In my opinion, you cannot hide what you are from someone.. if you think the relationship is going to work, then you should be honest with your partner, because honesty and trust make up a lot of a relationship! ive tried the pushing it into the background bit and it dosent work.. (takes me back to a time when i dressed in my g/fs clothes when she was asleep) at the end of the day you are what you are..

Sorry to ramble...

Kay

Amelie
12-19-2004, 03:53 PM
Kayleigh, this is exactly how I felt. One must be honest with their partners. This is why I started this thread when I first came here in Aug. I wanted to find out, why be secertive. Through this thread and while being on this site, I ahve learned that many had a difficult life, or are from a different era than me. They had good reasons to remain hidden, reasons that I couldn't see at first. Like you Kayleigh, If I meet someone I like in male mode, I tell them about me. But most meet me as Amelie so I don't have to say anything, they can see me.
I would like to thank all thoses who answered this thread, I have learned a lot since I've been here.
Love Amelie

KayleighTV_UK
12-19-2004, 04:02 PM
Kayleigh, this is exactly how I felt. One must be honest with their partners. This is why I started this thread when I first came here in Aug. I wanted to find out, why be secertive. Through this thread and while being on this site, I ahve learned that many had a difficult life, or are from a different era than me. They had good reasons to remain hidden, reasons that I couldn't see at first. Like you Kayleigh, If I meet someone I like in male mode, I tell them about me. But most meet me as Amelie so I don't have to say anything, they can see me.
I would like to thank all thoses who answered this thread, I have learned a lot since I've been here.
Love Amelie

Amelie,
Thank you! im glad you feel the same, and yes, reading through this thread ive lernt a lot.. ive lernt that people see things a lot different to me...
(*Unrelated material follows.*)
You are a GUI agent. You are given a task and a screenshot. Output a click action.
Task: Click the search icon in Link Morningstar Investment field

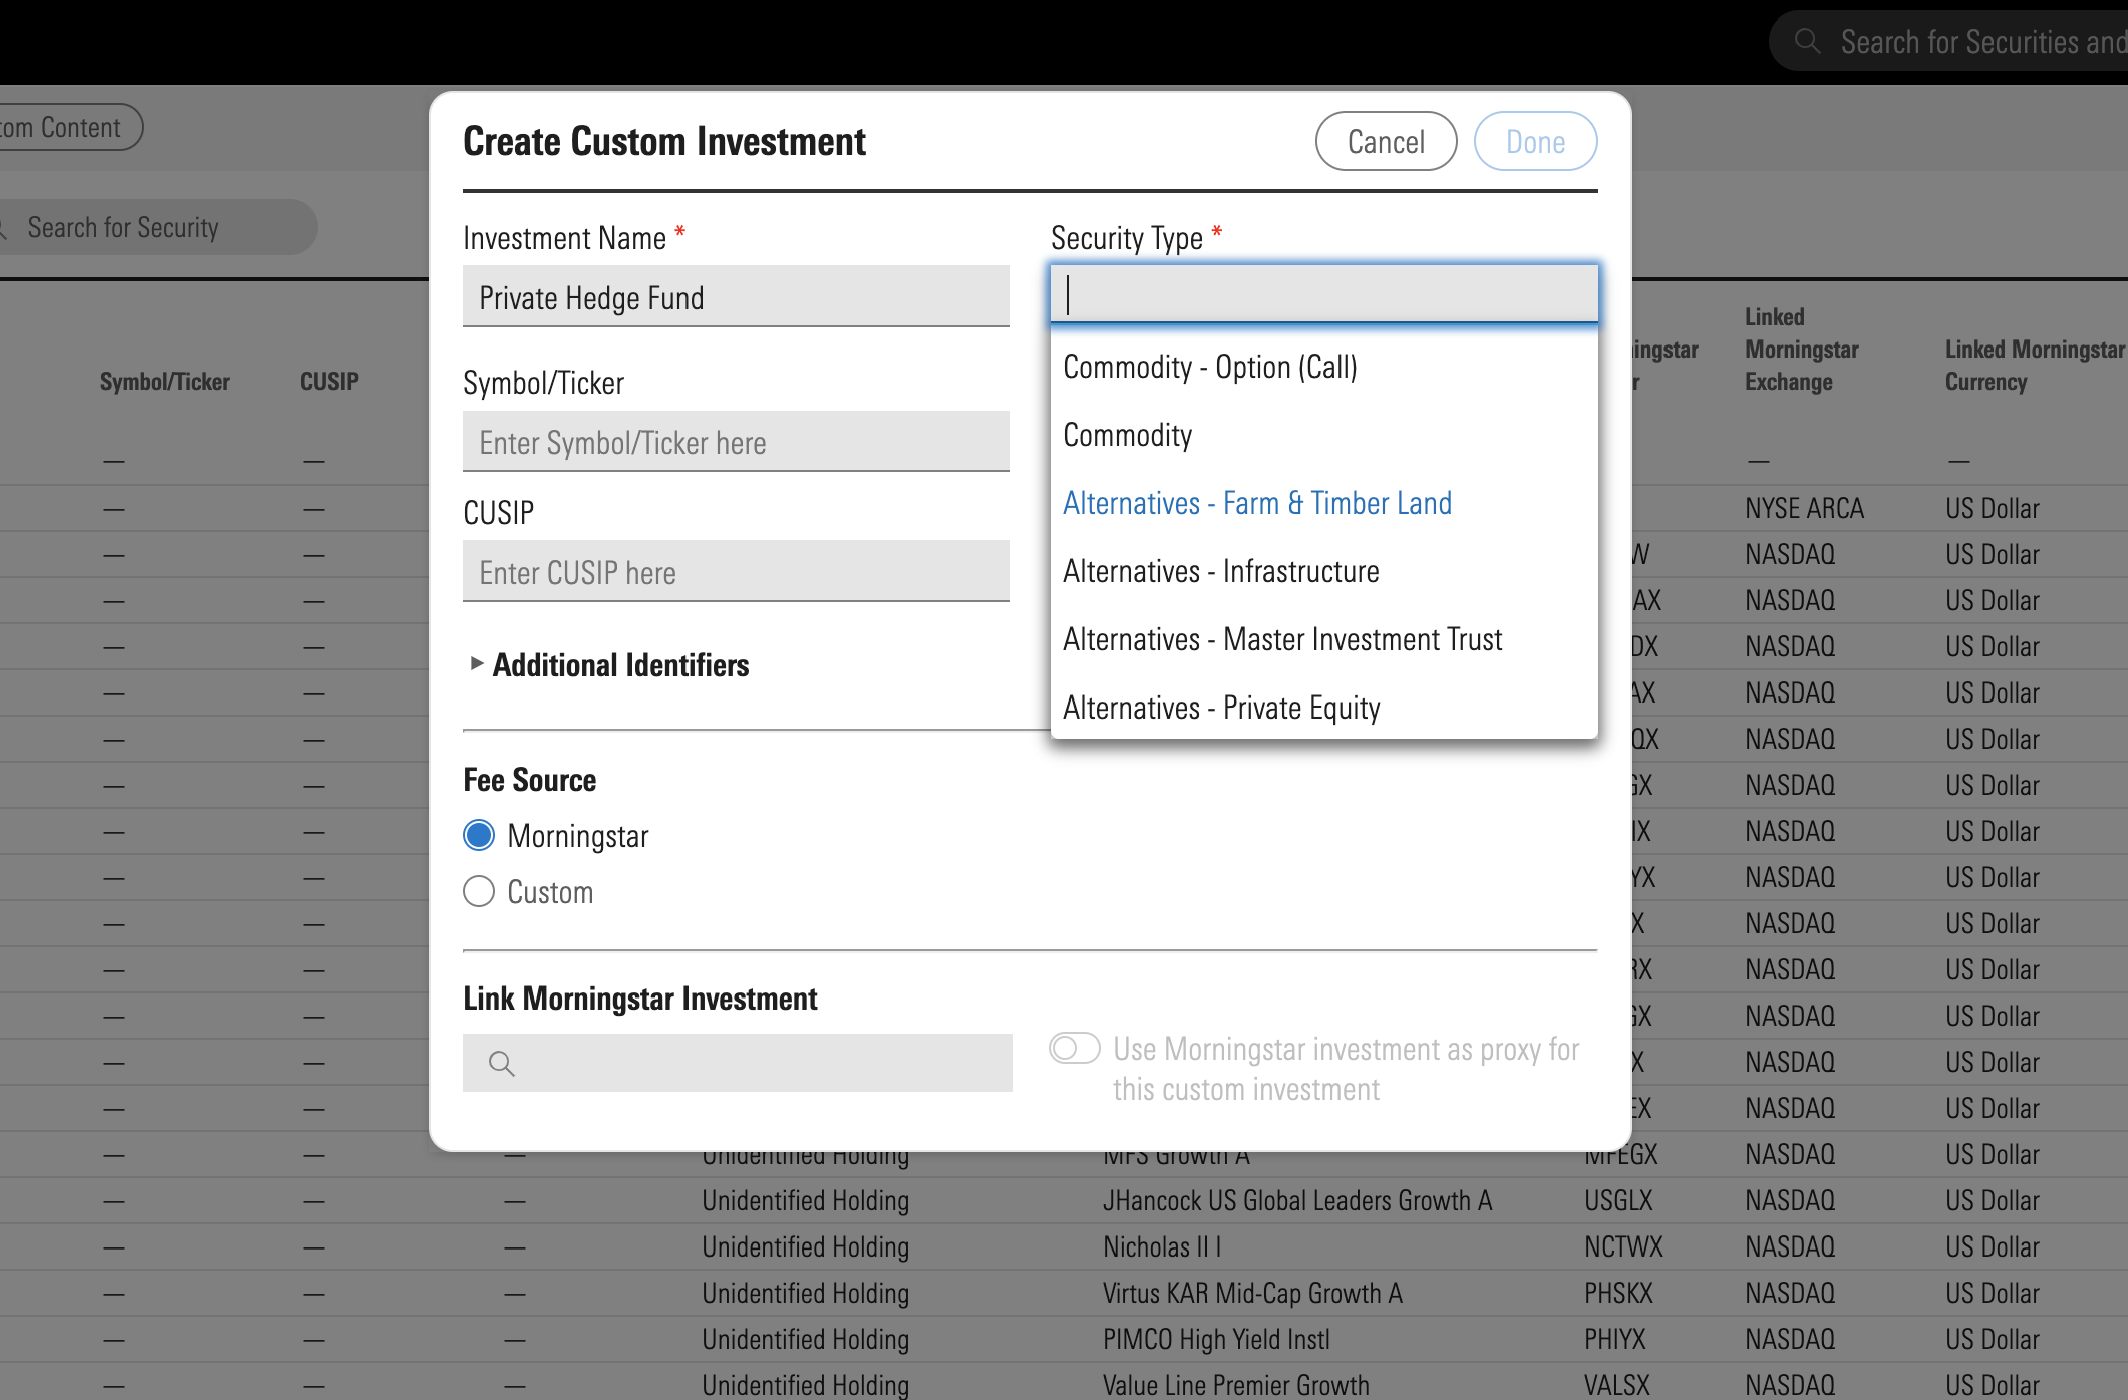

Ok.. Just one final thing to add..

No matter how much we deny it.. our female side is part of us.. to use an example, I AM kayleigh, and kayleigh IS me.. so at the end of the day, if i go into a relationship with someone, what the get is ME - My Drab side AND Kayleigh... im not sure if i make sense? what im saying is that if your going to commit to someone, you should give them YOU.. not someone you have made up to make THEM happy.. because how can you have a relationship with someone when you are not happy?? ive been there.. and its not pretty..
Its 50/50 in a relationship.. why make yourself unhappy??? The worst thing someone can do is MAKE UP who you are just to make everything seem alright...

Sorry, i went off on one there....

Oh.. and Amelie.. the pic of your eyes is amazing! wish i could get mine like that, but i always end up stabbling myself in the eye with liquid eyeliner...

Kayleigh X

Amelie
12-19-2004, 06:01 PM
Kayleigh, I have stabbed myself in the eye many times. Usually when I'm late, I start to rush and bam, in the eye. I have to wait for the tears to stop before continuing.
One trick I do- draw the line with a eye pencil first, then fill in with the liner. I find this to be easier than trying to draw a straight line with only the liquid eye-liner.
Amelie

MistyCD
12-20-2004, 07:59 AM
I have a question, If most of the girls here were dressing at a young age and new they were cds why didn't you tell your wives early on in the relationship? Secrets can only hurt especially waiting so long.


Some times you just have to compromise....I tried many times to find a girlfrined who I could confide with and share my CD'ing but all of them rejected it and me afterwards.